Wilhelm Knöchel (; 8 November 1899 – 24 July 1944) was a German Communist Party activist and organizer who after 1933 became an anti-government resistance activist.   His trial lasted ten minutes.   He was executed/murdered at the Brandenburg-Görden penitentiary, a short distance outside Berlin, to the west of the city.

Life

Provenance and early years
Wilhelm Knöchel was born into a Social Democratic working-class family in Offenbach, a short distance upriver from Frankfurt.   He qualified and worked as a factory machine operator ("Dreher").   In 1917 he was conscripted into the Imperial Army, shortly after which he was badly wounded.   There are also references to his having worked as a mines maintenance engineer ("Grubenschlosser").   In 1919, with Germany affected by acute economic hardship and, especially in the cities, a succession of revolutionary uprisings, Knöchel joined the Social Democratic Party ("Sozialdemokratische Partei Deutschlands" / SPD).   By 1920 he had relocated in search of work to the industrially vital and internationally critical Ruhr region.   Sources differ over whether it was in 1920 or 1923 that he switched to the recently created Communist Party.   Between 1924 and 1930 he was a member of the party leadership team for the Dortmund region ("...des Unterbezirk Dortmund").   In 1930, following the death of his first wife, he returned to  Offenbach, where it was arranged that his daughter should be brought up by relatives.   Knöchel was now employed as a party official.

National Socialist years
During the later part of 1931 or early in 1932 Wilhelm Knöchel relocated via Czechoslovakia to the Soviet Union where he worked as a miner.   Between 1932 and 1934 he studied at the International Lenin School ("Международная ленинская школа") run by the Comintern in Moscow.   While he was away, in January 1933 the National Socialists took power and lost no time in transforming Germany into a one-party dictatorship.   This meant that by the time he returned to Germany membership of the Communist Party had become illegal.   Knöchel nevertheless remained an active member, working from 1934 as a senior advisor ("Oberberater") for the underground party team in the "Wasserkante" (Hamburg) district in which, before the ban, the Communist Party had been particularly strong.
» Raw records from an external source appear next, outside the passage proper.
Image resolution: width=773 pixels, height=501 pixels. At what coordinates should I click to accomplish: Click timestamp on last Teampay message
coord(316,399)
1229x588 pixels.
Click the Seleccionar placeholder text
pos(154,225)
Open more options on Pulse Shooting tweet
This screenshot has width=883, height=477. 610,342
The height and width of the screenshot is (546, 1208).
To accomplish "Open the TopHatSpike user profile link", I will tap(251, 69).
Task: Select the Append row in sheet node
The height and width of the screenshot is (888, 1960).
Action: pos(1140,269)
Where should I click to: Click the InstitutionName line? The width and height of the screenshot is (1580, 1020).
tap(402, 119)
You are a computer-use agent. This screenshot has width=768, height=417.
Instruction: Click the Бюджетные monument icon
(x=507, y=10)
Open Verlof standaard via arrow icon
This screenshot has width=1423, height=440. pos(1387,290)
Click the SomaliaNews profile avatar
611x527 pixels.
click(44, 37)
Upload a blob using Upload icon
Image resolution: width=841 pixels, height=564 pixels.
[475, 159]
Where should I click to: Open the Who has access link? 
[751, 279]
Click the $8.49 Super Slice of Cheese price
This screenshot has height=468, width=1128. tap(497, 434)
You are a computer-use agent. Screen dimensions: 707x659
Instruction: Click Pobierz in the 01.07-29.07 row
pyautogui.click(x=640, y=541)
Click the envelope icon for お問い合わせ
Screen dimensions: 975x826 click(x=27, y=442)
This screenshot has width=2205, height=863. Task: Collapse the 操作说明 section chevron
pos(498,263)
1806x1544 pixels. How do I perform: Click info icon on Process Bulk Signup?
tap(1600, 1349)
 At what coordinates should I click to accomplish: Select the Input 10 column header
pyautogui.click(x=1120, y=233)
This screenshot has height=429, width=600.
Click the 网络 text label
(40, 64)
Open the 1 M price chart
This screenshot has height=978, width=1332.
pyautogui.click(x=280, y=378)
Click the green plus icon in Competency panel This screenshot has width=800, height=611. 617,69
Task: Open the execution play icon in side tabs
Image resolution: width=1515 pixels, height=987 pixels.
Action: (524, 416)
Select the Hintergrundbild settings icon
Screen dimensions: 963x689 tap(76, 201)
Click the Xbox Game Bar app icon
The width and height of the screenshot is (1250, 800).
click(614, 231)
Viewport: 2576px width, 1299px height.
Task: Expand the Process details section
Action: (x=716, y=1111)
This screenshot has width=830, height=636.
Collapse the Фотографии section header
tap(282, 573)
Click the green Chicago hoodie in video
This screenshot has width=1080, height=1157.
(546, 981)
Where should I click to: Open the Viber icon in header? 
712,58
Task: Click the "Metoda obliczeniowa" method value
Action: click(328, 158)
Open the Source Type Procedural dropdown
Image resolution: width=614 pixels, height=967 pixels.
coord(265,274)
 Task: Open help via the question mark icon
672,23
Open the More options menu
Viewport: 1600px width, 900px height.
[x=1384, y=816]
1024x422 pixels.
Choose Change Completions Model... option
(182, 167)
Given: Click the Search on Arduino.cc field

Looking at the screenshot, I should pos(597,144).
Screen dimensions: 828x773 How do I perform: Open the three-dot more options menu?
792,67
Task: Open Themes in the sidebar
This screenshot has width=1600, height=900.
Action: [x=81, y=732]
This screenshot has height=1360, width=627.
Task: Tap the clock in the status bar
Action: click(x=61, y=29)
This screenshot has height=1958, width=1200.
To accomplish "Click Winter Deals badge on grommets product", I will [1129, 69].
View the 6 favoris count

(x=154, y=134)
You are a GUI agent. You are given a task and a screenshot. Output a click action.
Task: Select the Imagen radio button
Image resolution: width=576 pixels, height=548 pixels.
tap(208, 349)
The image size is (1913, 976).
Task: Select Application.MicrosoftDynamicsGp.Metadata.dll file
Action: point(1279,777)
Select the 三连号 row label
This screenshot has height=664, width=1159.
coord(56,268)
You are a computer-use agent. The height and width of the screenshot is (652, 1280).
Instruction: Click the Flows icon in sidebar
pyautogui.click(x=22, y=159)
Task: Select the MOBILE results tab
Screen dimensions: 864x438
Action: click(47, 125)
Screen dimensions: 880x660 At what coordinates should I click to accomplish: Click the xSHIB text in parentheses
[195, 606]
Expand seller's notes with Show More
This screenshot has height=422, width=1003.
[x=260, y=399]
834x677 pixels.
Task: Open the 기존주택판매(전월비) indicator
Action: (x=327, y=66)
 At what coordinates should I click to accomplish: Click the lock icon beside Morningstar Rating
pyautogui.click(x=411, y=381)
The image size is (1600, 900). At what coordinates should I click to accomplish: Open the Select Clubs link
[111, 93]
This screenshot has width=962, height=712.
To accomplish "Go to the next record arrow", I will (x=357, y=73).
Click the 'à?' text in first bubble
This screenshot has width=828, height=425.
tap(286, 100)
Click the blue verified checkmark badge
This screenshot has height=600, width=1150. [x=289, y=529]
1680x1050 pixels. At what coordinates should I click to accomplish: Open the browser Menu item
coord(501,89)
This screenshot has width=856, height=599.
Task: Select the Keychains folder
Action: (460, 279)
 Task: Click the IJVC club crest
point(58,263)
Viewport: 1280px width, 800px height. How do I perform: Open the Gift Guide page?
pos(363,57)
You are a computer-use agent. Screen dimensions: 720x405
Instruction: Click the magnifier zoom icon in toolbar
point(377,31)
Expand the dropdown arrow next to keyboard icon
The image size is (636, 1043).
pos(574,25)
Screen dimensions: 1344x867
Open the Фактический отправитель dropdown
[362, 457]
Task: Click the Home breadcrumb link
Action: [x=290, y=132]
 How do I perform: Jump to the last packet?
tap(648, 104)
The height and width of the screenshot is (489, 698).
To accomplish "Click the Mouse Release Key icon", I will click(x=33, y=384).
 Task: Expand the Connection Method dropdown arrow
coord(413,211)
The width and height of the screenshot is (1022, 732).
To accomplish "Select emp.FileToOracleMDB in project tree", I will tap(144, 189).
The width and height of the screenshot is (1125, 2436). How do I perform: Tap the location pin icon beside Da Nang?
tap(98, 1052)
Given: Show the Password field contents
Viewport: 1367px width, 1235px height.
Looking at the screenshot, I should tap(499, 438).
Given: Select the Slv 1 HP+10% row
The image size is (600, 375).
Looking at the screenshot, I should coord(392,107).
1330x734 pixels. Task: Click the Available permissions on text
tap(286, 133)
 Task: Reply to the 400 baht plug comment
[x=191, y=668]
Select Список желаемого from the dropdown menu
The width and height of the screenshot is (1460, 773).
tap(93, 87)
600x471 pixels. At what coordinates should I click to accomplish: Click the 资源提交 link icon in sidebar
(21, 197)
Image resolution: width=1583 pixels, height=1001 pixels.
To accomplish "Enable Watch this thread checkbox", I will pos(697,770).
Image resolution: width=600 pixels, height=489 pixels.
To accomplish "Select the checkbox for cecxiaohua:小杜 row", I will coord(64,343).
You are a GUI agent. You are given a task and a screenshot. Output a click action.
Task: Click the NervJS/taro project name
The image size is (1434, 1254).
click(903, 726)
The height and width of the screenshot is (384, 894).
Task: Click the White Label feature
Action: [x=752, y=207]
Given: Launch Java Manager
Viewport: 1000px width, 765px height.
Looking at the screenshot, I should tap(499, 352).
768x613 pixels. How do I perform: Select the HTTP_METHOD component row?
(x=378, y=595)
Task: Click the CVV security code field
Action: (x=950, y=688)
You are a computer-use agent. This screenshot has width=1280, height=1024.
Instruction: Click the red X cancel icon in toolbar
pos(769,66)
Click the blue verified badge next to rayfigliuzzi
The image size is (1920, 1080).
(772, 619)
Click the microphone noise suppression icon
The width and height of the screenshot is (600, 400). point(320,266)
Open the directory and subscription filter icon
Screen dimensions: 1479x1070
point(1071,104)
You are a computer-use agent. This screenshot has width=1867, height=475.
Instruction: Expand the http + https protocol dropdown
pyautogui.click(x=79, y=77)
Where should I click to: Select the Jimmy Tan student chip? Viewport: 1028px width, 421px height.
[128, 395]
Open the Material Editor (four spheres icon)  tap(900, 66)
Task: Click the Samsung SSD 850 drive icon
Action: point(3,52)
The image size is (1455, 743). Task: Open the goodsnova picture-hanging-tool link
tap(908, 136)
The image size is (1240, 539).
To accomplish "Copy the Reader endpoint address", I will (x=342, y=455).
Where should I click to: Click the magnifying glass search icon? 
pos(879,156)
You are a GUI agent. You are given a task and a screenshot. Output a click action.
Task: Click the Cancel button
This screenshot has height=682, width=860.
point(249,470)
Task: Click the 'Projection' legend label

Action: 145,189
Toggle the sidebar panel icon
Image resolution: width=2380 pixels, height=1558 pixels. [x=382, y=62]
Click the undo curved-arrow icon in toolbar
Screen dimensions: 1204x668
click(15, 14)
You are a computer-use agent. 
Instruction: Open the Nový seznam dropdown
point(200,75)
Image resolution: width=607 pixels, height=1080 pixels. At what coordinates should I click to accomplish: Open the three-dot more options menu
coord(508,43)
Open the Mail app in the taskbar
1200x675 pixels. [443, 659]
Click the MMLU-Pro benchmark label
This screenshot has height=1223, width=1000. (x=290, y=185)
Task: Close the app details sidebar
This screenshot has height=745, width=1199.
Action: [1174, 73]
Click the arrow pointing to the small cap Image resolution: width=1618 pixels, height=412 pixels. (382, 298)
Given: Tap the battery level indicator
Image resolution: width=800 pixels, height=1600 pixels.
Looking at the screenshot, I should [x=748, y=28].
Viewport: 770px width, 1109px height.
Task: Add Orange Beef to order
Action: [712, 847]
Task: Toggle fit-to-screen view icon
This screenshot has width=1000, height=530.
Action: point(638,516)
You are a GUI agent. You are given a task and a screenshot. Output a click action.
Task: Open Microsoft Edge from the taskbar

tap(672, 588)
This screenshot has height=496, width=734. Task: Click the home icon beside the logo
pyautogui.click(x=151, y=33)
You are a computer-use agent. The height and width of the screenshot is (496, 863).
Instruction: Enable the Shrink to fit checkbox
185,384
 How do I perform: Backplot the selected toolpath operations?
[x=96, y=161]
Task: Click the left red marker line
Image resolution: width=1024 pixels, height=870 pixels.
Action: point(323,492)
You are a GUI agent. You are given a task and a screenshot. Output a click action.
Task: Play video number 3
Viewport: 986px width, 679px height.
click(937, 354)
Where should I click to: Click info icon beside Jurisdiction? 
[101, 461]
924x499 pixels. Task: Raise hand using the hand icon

Knöchel attended the party's so-called "Brussels Conference" in Moscow in October 1935.   (It had been misleadingly identified in party communications as the "Brussels Conference" during the planning process in order to confuse the German security Services.)   He was elected a candidate for Central Committee membership.   By this time most of the active members of the German Communist Party had either been arrested or had fled into exile, and in 1936 he was sent to Amsterdam where he teamed up with Wilhelm Beuttel to set up a "western leadership team" for the exiled party:  most of the political activity in question was nevertheless undertaken, under conditions of extreme and growing danger, by comrades operating "underground" in the Rhineland, and most particularly in the Ruhr region where the focus was on communist resistance, organised through the (illegal) trades union movement in the economically important coal mines.   He was a co-founder and secretary of the "Communist Committee for German Free Trades Union Miners" ("...kommunistische Ausschuss freigewerkschaftlicher Bergarbeiter Deutschlands").  In 1938 he was elected to membership of the executive of "The Miners' International" ("Bergarbeiterinternationale").   Sources also refer to widespread education and propaganda work in the Rhine region.

War years
In January 1939 he attended the party's so-called "Bern Conference", which was held not in Switzerland but at Draveil, just outside Paris.  He was elected to full Central Committee membership and was given responsibility not just for activities in the Netherlands, but also in Belgium and Switzerland.   However, wartime conditions mean that communications channels between Amsterdam, where Knöchel had been living since 1936, and the remaining network of party activists across the border in Germany, were degraded or broken.   Sources are silent concerning his activities during 1940 and 1941.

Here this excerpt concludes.